Int Health. 2026 Jun 12:ihag056. doi: 10.1093/inthealth/ihag056. Online ahead of print.
ABSTRACT
BACKGROUND: Micronutrient deficiencies in vitamin A, iron and zinc continue to threaten the growth, immunity and cognitive development of school-age children (SAC) in low- and middle-income countries. However, infection-related distortion of micronutrient biomarkers and limited evidence leave the burden and determinants in Malawi insufficiently understood. This study investigated the relationships between infection, inflammation and indicators of micronutrient status including retinol-binding protein (RBP), ferritin and zinc among SAC in Malawi.
METHODS: A secondary analysis of cross-sectional data from the 2015-2016 Malawi Micronutrient Survey was conducted. Infection and inflammation were assessed using caregiver-reported illness, malaria testing, haematuria, C-reactive protein (CRP) and α-1-acid glycoprotein (AGP). Descriptive and inferential statistical analyses were performed. Multivariable generalized linear models were used to examine associations between infection and inflammation indicators and micronutrient biomarkers (RBP, inflammation-adjusted ferritin and serum zinc) while controlling for demographic, nutritional and household covariates. All analyses were conducted using R version 4.3.0.
RESULTS: Elevated CRP and AGP were significantly associated with lower RBP and zinc concentrations and with higher ferritin levels.
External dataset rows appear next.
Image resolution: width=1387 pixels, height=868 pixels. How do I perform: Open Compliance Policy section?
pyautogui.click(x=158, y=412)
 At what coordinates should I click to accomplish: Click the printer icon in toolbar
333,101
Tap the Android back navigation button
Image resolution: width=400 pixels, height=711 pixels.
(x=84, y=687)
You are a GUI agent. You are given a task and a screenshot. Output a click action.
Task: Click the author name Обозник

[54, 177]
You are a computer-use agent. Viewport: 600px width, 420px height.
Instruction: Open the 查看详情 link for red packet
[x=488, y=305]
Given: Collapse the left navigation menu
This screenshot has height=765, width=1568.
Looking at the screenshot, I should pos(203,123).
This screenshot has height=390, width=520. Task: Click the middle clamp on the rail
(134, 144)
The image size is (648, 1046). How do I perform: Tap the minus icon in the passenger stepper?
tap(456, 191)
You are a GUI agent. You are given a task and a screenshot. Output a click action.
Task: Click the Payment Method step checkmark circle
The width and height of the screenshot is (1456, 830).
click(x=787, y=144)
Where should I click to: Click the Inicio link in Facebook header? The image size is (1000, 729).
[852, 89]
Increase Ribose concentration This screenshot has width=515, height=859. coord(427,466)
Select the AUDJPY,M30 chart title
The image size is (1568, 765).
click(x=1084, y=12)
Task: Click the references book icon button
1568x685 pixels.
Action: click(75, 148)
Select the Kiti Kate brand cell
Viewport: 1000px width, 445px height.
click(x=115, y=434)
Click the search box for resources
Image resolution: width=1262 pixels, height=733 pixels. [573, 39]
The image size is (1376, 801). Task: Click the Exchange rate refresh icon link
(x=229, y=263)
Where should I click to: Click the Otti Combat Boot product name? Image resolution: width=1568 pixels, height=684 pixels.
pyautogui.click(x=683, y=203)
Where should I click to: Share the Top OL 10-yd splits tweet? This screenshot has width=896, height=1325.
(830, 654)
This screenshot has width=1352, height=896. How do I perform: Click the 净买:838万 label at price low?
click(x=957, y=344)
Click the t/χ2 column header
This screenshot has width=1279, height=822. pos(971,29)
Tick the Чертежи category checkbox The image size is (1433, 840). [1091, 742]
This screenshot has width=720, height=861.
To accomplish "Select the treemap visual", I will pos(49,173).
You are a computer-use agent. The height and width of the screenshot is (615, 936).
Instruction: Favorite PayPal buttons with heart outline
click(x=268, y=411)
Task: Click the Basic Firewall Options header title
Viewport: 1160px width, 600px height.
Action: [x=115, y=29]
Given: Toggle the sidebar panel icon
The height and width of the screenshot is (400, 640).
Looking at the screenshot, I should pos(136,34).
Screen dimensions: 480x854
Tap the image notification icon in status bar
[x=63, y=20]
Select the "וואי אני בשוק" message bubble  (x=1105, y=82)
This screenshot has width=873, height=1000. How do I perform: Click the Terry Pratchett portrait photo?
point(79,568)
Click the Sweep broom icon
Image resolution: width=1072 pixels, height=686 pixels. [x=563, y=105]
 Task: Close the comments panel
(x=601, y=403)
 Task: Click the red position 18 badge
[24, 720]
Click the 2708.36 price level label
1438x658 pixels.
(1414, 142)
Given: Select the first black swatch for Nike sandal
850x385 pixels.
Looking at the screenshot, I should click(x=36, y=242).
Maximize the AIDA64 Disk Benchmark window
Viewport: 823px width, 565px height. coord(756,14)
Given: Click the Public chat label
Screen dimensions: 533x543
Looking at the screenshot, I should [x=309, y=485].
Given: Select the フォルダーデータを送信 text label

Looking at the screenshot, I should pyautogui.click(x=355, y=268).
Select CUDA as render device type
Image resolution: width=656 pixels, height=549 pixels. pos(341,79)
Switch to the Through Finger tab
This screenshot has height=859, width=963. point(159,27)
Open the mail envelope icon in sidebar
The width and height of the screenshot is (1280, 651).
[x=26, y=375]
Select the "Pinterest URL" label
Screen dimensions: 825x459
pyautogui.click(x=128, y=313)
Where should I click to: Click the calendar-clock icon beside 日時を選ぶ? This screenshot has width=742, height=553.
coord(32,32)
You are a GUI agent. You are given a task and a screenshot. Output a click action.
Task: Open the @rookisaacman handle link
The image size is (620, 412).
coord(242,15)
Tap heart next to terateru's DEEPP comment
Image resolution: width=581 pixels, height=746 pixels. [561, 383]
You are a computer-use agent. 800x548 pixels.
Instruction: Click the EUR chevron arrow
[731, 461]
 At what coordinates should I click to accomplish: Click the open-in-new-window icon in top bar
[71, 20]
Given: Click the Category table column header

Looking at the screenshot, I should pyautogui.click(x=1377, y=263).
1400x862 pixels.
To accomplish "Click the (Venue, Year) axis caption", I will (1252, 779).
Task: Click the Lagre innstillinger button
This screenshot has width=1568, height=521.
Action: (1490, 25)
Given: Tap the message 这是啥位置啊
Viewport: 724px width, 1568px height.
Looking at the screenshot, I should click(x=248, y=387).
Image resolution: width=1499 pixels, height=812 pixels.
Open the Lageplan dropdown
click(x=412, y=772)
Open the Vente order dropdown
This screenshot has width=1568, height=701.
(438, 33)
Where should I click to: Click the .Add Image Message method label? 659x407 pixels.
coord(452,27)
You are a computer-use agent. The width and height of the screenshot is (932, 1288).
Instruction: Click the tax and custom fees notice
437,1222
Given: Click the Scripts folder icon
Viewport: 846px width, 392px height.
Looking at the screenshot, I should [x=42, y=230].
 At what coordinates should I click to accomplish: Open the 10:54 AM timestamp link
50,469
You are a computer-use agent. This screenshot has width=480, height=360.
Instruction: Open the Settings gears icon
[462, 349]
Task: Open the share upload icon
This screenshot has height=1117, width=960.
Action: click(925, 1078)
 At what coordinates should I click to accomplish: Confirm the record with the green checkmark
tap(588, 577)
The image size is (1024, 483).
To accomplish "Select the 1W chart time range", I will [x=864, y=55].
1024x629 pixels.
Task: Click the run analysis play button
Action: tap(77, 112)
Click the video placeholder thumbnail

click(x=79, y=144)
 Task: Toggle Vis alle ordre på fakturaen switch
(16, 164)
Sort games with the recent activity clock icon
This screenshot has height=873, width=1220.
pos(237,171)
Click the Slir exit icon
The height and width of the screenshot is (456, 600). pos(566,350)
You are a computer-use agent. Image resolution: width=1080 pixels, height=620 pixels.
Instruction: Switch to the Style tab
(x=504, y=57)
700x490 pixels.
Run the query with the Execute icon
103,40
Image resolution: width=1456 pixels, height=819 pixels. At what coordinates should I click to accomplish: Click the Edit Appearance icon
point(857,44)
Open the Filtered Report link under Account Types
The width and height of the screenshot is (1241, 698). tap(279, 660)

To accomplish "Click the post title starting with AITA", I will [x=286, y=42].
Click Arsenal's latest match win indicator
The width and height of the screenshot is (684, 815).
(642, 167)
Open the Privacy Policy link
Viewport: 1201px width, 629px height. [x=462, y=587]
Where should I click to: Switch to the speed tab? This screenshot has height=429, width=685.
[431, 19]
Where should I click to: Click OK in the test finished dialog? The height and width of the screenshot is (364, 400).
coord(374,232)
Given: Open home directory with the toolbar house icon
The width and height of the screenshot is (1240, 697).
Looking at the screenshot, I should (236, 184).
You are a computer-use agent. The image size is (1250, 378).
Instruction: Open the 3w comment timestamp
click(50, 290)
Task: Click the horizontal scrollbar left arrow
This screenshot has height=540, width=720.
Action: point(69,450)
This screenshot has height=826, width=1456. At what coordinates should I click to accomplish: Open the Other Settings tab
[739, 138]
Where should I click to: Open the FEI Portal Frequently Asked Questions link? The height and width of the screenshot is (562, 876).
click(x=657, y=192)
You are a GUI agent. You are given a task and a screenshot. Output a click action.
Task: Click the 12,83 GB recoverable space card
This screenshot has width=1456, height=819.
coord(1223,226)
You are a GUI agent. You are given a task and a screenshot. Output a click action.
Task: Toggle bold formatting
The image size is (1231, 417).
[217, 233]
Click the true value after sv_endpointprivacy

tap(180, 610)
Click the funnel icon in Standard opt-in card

Recent fever and malaria positivity were also associated with alterations in micronutrient biomarker concentrations. Older children (11-14 y) had higher RBP levels. Regional differences were observed, with children in the Central and Southern regions showing lower RBP and ferritin compared with those in the Northern region.
CONCLUSIONS: Infection and inflammation are important determinants of micronutrient biomarker concentrations among SAC in Malawi. These findings highlight the importance of adjusting micronutrient assessments for inflammation and strengthening integrated public health strategies that combine micronutrient interventions with infection prevention and control to improve child nutritional status.